Your objective => Copy the records from the line containing "Task: Select the 47.24 waist value for 2X" through the end of the records, substituting "Unfold" for "Expand" and leaving everything else unchanged. Leave the pictures out of your answer.

(Rows showing where targets appear)

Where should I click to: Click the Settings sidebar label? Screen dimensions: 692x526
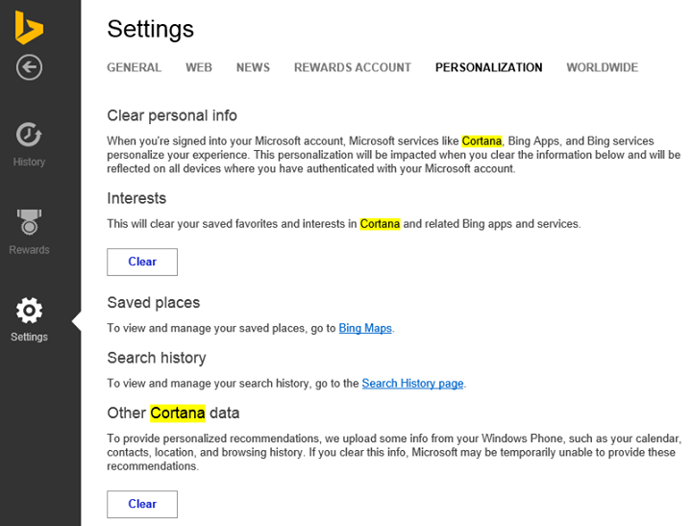(29, 337)
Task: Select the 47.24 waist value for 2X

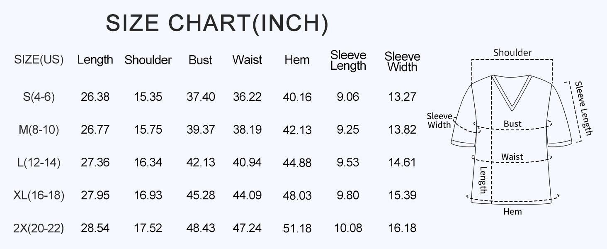Action: tap(247, 228)
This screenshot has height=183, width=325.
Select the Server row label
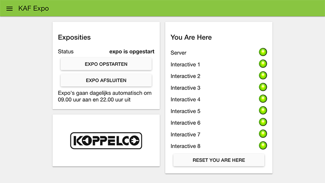tap(178, 53)
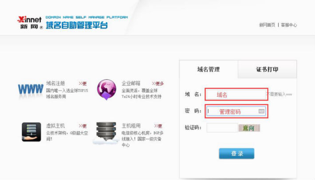Click the stacked server cloud icon
The image size is (315, 180).
[x=106, y=133]
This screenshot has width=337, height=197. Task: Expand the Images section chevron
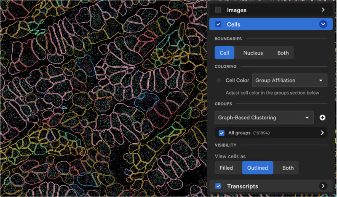click(x=323, y=10)
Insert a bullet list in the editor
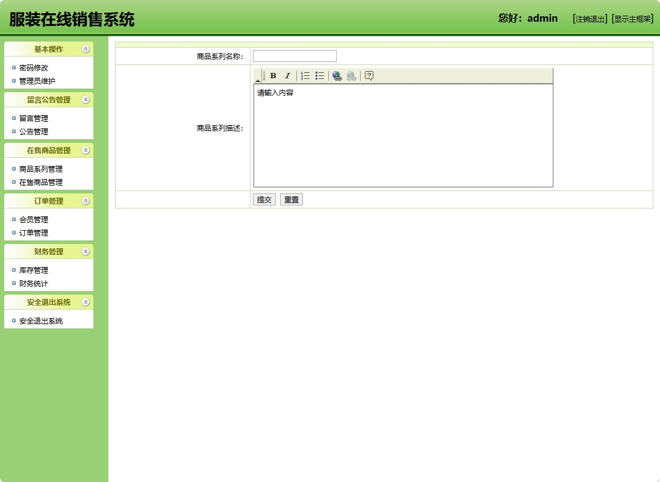Screen dimensions: 660x482 tap(319, 75)
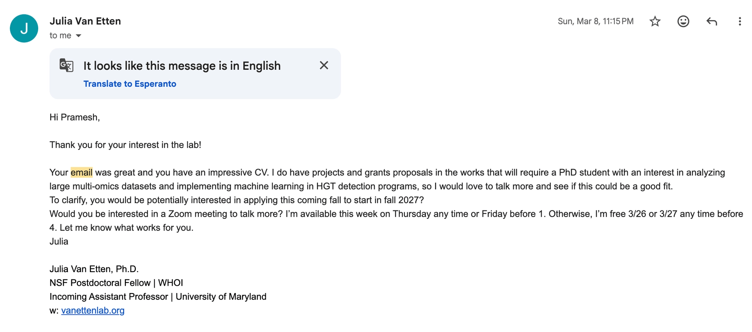Screen dimensions: 752x332
Task: Click the highlighted word "email"
Action: pos(82,173)
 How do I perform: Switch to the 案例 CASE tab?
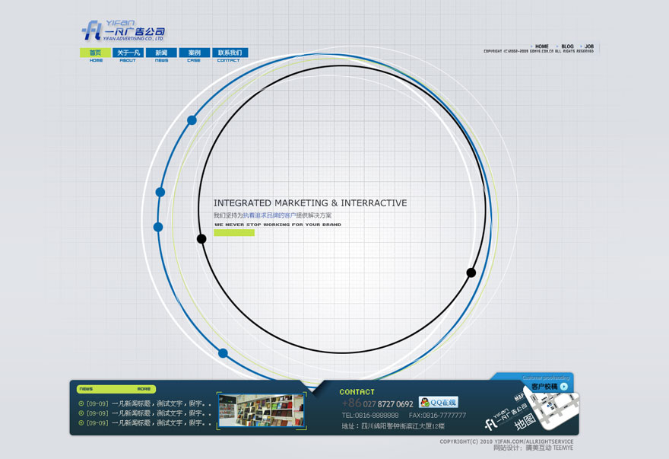tap(194, 53)
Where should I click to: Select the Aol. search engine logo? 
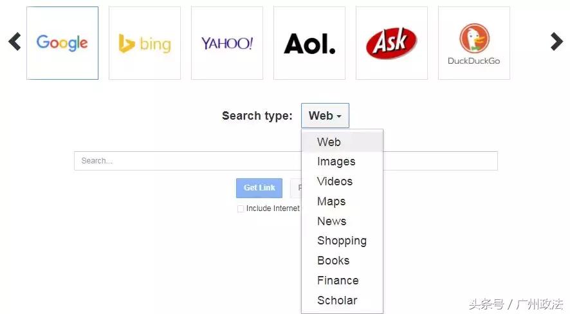point(309,43)

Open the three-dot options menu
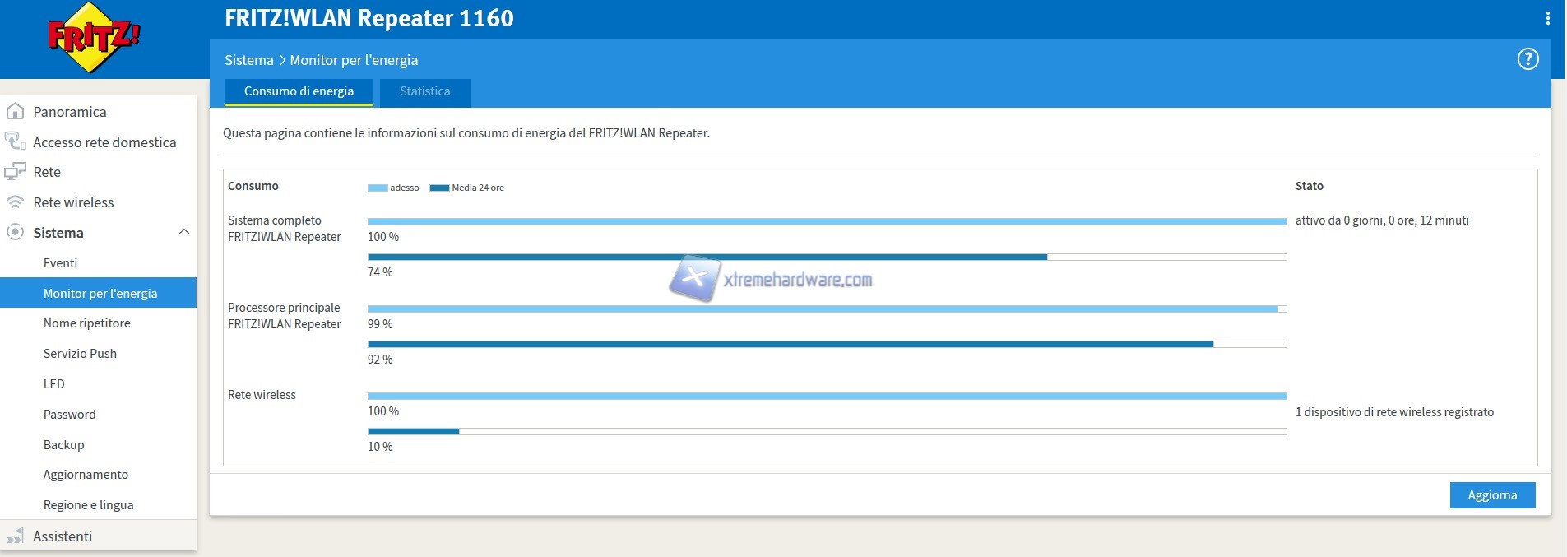[1547, 18]
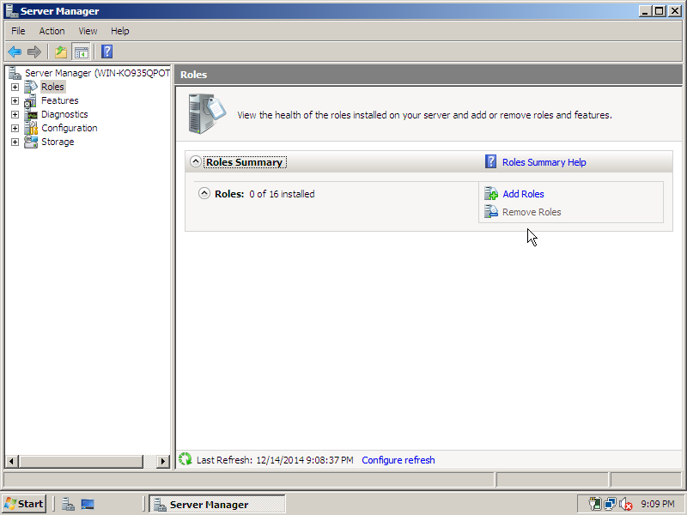The height and width of the screenshot is (515, 687).
Task: Open the muted volume icon in system tray
Action: 626,504
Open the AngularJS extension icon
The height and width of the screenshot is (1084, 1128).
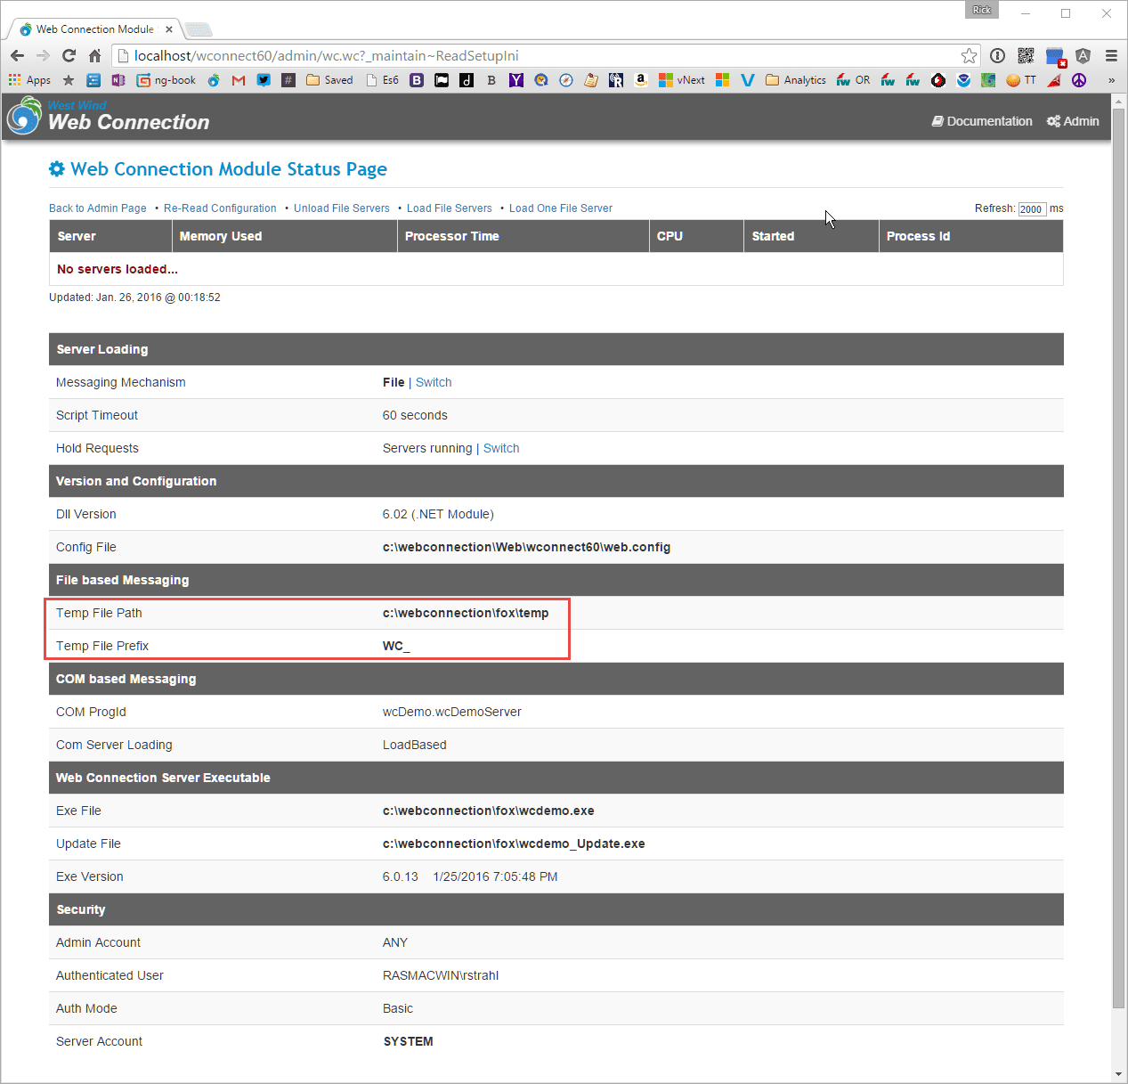[1083, 55]
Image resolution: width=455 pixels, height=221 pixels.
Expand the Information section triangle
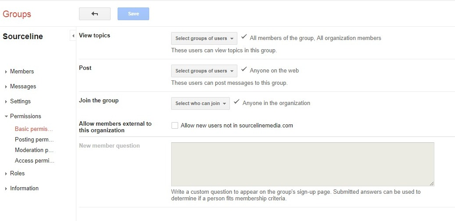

Expected answer =>
Task: Select the 47.24 waist value for 2X

Action: tap(247, 228)
This screenshot has height=183, width=325.
Select the Server row label
tap(178, 53)
Click the stacked server cloud icon
The image size is (315, 180).
[x=106, y=133]
This screenshot has width=337, height=197. Task: Unfold the Images section chevron
click(x=323, y=10)
Insert a bullet list in the editor
Screen dimensions: 660x482 tap(319, 75)
Screen dimensions: 752x332
Task: Click the highlighted word "email"
Action: pos(82,173)
 How do I perform: Switch to the 案例 CASE tab?
tap(194, 53)
Where should I click to: Select the Aol. search engine logo? 
point(309,43)

Open the three-dot options menu
[1547, 18]
The height and width of the screenshot is (515, 687).
Task: Open the muted volume icon in system tray
Action: 626,504
Open the AngularJS extension icon
The height and width of the screenshot is (1084, 1128).
[1083, 55]
Image resolution: width=455 pixels, height=221 pixels.
Unfold the Information section triangle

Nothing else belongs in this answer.